The case studies examined demonstrate three trends which reveal a masculine logic from which GE is exploited as a tool, preventing meaningful advancement towards its rhetorical goal. First, many groups unconsciously reproduce traditional gender binaries by devaluing the feminine and masculinizing female insurgents. GE is then framed as a secondary issue which is contingent on achieving the primary goal, a logical fallacy which failed to address the necessary structural changes. Finally, many insurgencies exploit gender norms opportunistically for tactical purposes, facilitating their reproduction and preventing reform.
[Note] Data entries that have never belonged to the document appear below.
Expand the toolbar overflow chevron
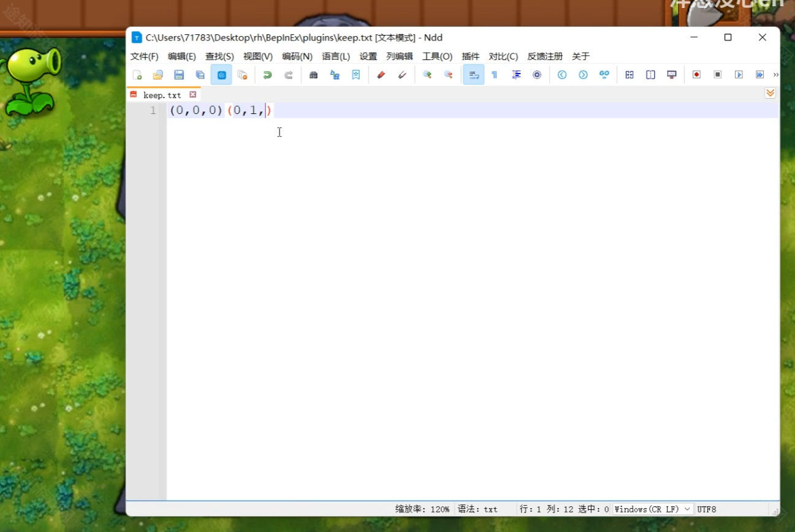This screenshot has width=795, height=532. click(776, 75)
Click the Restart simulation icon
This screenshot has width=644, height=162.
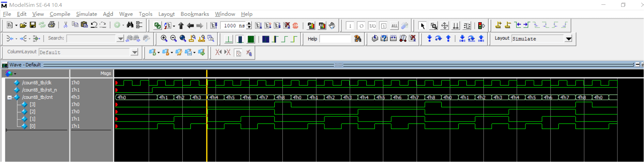214,26
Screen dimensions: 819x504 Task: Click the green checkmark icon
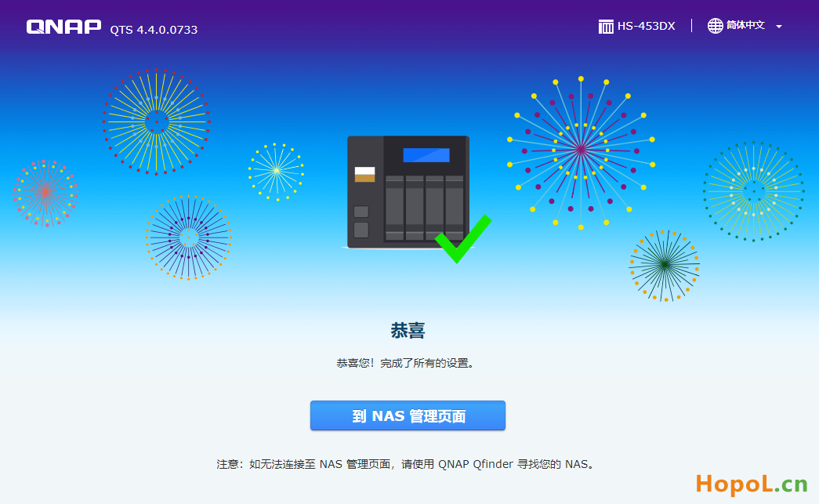462,239

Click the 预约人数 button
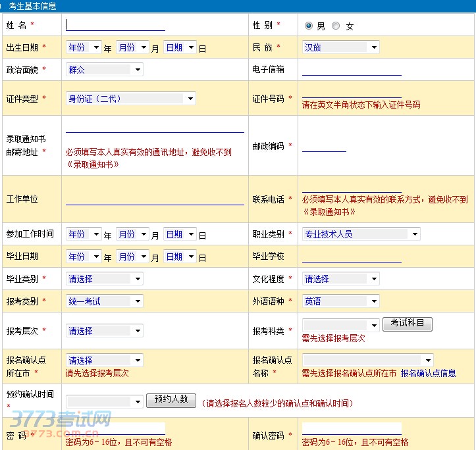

Masculinization of female insurgents and devaluation of the feminine occur in two primary ways. First, women tend to be afforded respect only when proving themselves to a masculine standard. This is a strong recurring theme of the LTTE, which expects its female combatants to emulate the same qualities of fierceness as their male counterparts [57]. In pointing to an important relational trend, Alison notes that “equality here is arguably about women emulating constructed/expected masculine qualities.”, rather than an equal exchange of male and female qualities [58]. A similar theme is found in the PKK, which prior to creating female cadres kept women separate from the men, disallowing them from using the same campfires, wearing their hair down, or exposing indications of their femininity (menstrual pads, for example) [59]. Even as the PKK affords increasing respect towards its female combatants, some women masculinize their bodies through chest binding to present themselves as more authoritative [60]. The gender divide still appears clearest during wartime, when male guerillas, distrustful of their female comrades’ abilities, may prevent women from fighting on the frontline under the pretext of protection [61]. Male insurgents also criticise females for their perceived emotions or physical strength, and women are often suspected of being spies of the Turkish state [62]. In Nepal, women who fill non-combatant political roles tend enjoy less mobility and respect than combatant women [63], suggesting that the rejection of femininity through combat earns them comparatively more opportunity. This is exemplified through the fact that negotiation parties in the political (non-combatant) realm repeatedly appoint men as representatives of women in the movement [64].

The Cuban and Nicaraguan “tough but tender” revolutionary may be read as a challenge to feminine devaluation, but in fact represents a very controlled acceptance of the feminine. The Nicaraguan “new man” was only afforded feminine traits to a point. The “wrong” balance of tenderness versus toughness was often portrayed in caricatures of gay men [65], who represented a “failed, effeminate masculinity” [66]. It is noted that the call in the 1980s for all Cubans to take up arms, “…can be read as a masculinist refusal of the feminine position of surrender and dependence. Here, all Cubans—men, women, and children—were expected to defend Cuba’s independence and, in a sense, Cuba’s manhood. Arguably, then, death before dependency, stated differently, is death before feminization” [67].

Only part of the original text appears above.